Enfin, longue-durée, il faut le dire vite puisque
Strap It On ne dure que trente petites minutes et pas une de plus. Enregistré en seulement dix jours pour la modique somme de 2500$ par Wharton Tiers aux célèbres Fun City Studios (Sonic Youth, Dinosaur Jr., Prong, Swans, Cop Shoot Cop...) qu’il a lui-même fondé en 1982, ce premier jet jouit d’une production à la fois brute et dépouillée qui ne pouvait pas mieux coller à ce mélange primitif de Noise, de Hardcore et de Metal Alternatif. Dès ses premiers balbutiements et même si celle-ci sera largement peaufinée par la suite, Helmet a su se construire une véritable identité sonore grâce à quelques choix très marqués.

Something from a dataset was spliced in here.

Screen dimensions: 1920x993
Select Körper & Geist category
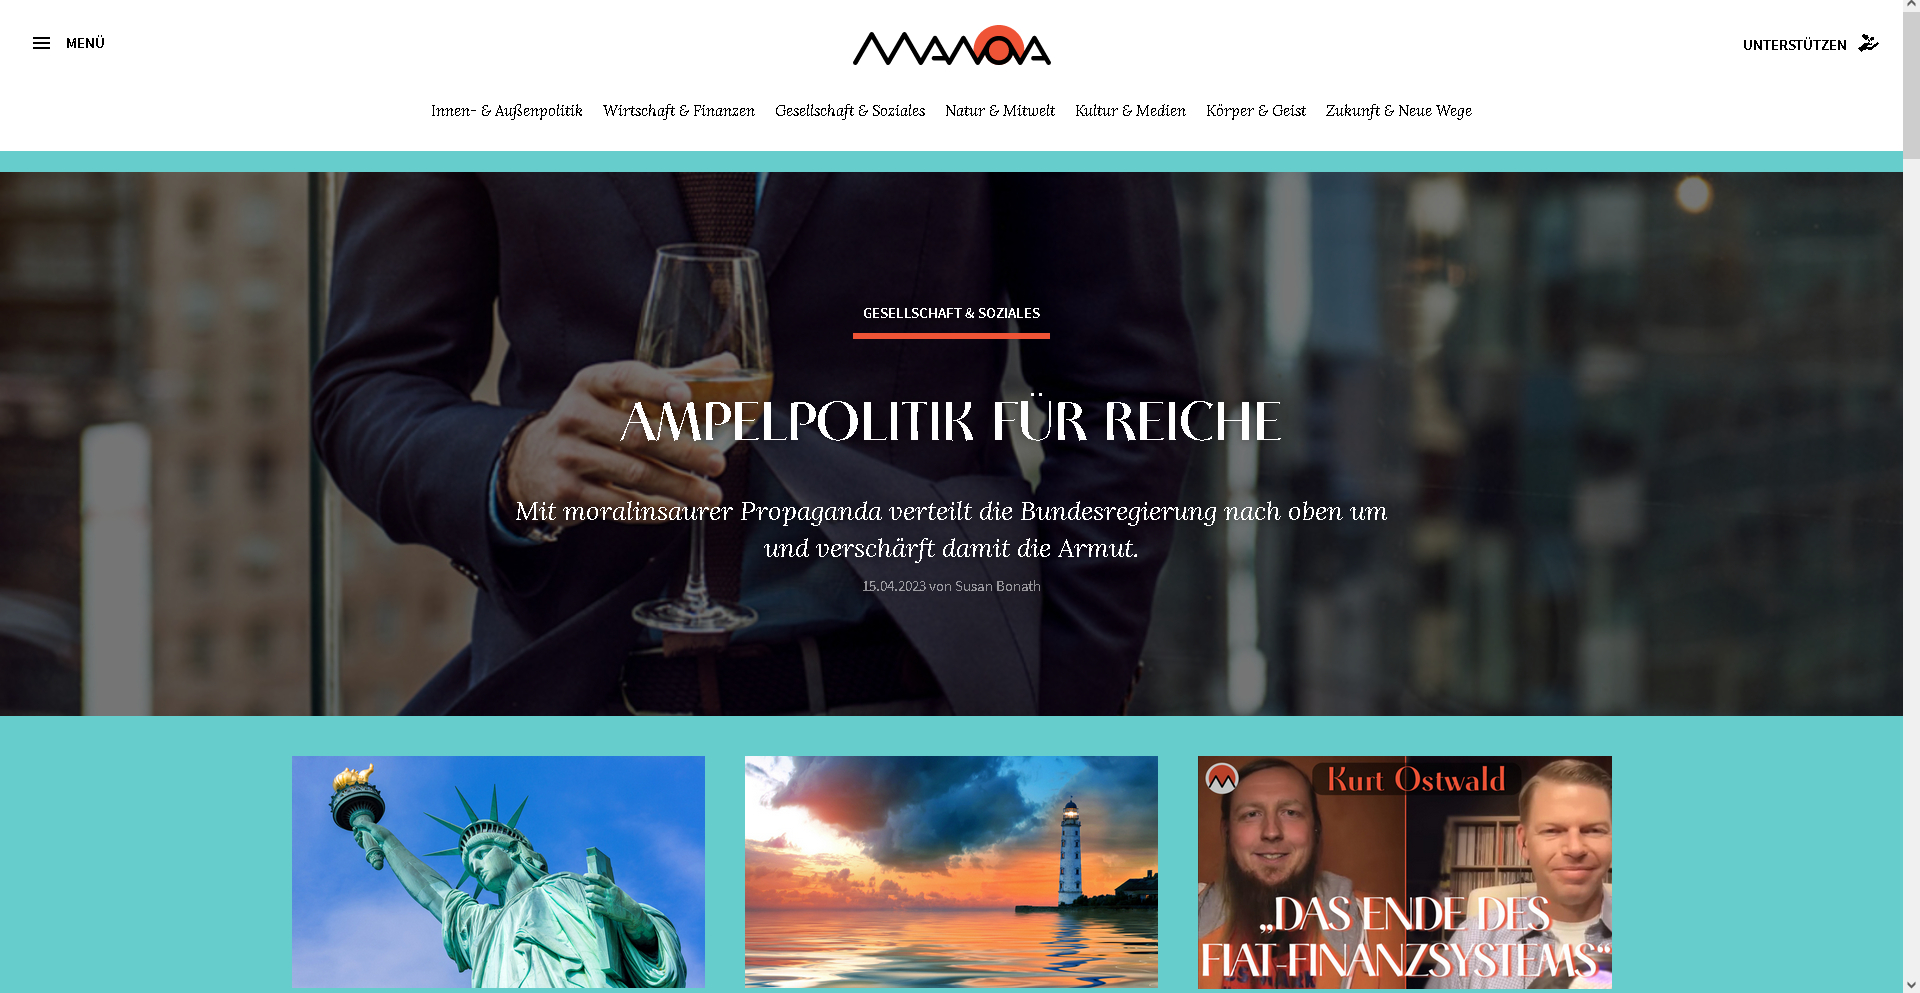(x=1255, y=111)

En premier lieu on pense évidemment à ces guitares lourdes et abrasives aux sonorités Metal évidentes mais aussi et surtout à ce riffing nerveux en staccato, véritable marque de fabrique de Page Hamilton, qui va ainsi entretenir cette dynamique et cette cadence entêtante et si particulière. Pour autant, si ces guitares sont effectivement l’une des marques de fabrique du groupe new-yorkais, il convient de ne pas négliger l’impact qu’ont également cette basse généreuse et vibrante aux lignes épaisses et pleines de groove (même si celles-ci manquent encore de précision) ou bien cette batterie dépouillée et sans artifice dont la production très sèche participe également à la dynamique redoutable de ce premier album (quel régal que cette caisse claire qui claque juste comme il faut). Bref, quelques éléments qui pris indépendamment les uns des autres pourraient sembler relativement anecdotiques (d’autant plus qu’ils constituent la base de bons nombres de groupes estampillés du sceau Noise Rock / Noise Hardcore) mais qui concourent pourtant à faire d’Helmet ce groupe à la personnalité si affirmée.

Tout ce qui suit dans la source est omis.